Estética é parte do gosto da comida

Harold McGee esteve aqui há alguns anos, depois de ter escrito seu livro. Acho que veio lançá-lo traduzido no Brasil. Me lembro dele, talvez no Paladar, vendo um peixe monstruosamente enorme ser conduzido para a sala de conferências, num anúncio vivo de óleo de fígado de bacalhau. Nós, brasileiros, atordoados com um peixe tão grande que nunca tínhamos visto, e ele fazendo cara de normal como manda a boa educação em Roma.

Foi programado para uma última conferência, quando todos se preparavam para ir embora. Havia só uns gatos pingados na sala, que não tinham ideia de quem era ele, que dali sairiam todas aquelas máquinas improváveis que não cabiam nas nossas cozinhas. Ficou por ali uns dez minutos, pediu licença e foi embora.

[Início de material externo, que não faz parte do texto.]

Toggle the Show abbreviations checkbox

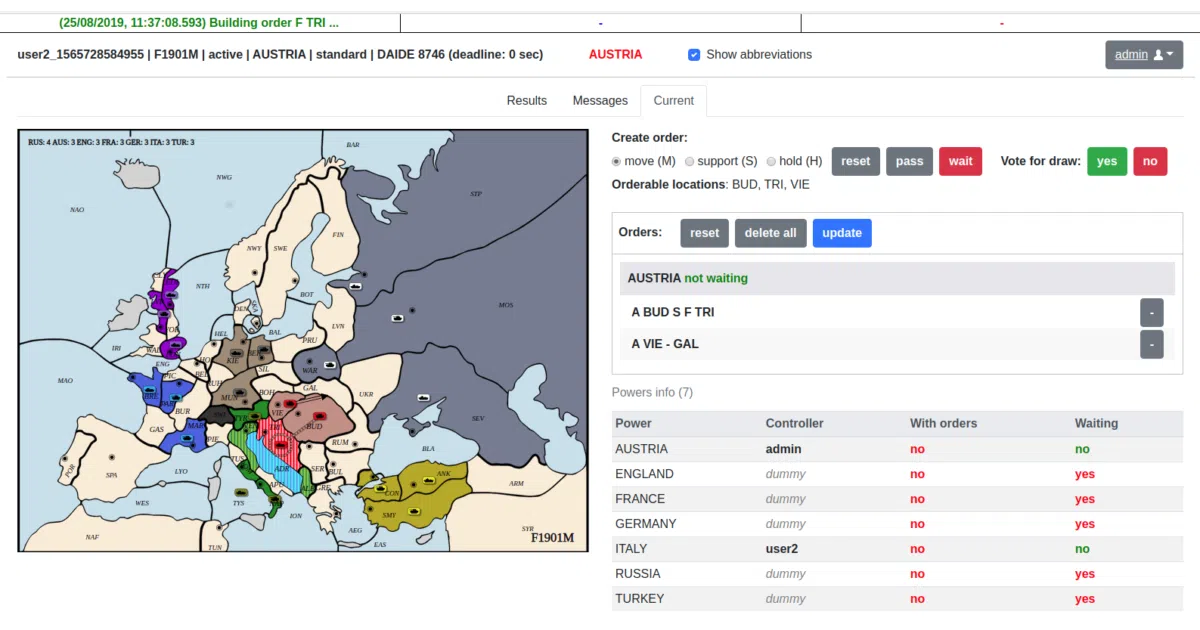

Não falava português, e os alunos não sabiam inglês.

Demorou bastante para que nós cozinheiros assimilássemos as ideias científicas que ele expunha e que, talvez feitas por um cientista, soassem abstrusas demais. Pouco antes andara por aqui o cozinheiro do Mugaritz, e fizera também uma palestra que me soou como uma aula de física e química do colégio e me assustou um pouco. Não era, decididamente, a minha praia.

Hoje, de repente, nos entendemos. Não há livro novo que não fale das propriedades físicas e químicas do cozinhar, virou carne de vaca, tomamos coragem para tantas coisas!

Um dos primeiros a aceitar a cozinha científica intuitivamente foi o Heston Blumenthal, inglês, autodidata que fez um enorme sucesso no seu restaurante, o Fat Duck, assoprando cheiros no nariz do Rogério Fasano e querendo que ele pusesse fones de ouvido para comer peixe escutando as ondas do mar.

Como bom descendente de italianos, o Rogério não se conformou: queria sossego e paz para comer sua massa. Outros gostavam.

Não era uma novidade de verdade. Marinetti, na sua revolução modernista, já passara à frente do Ferran Adriá e incitava todos a mexerem com todos os sentidos enquanto comiam, passando a mão por veludo, aspirando cheiros diferentes, preparando esteticamente os pratos, esvaziando-os da pasta asciutta que amolecia o caráter italiano.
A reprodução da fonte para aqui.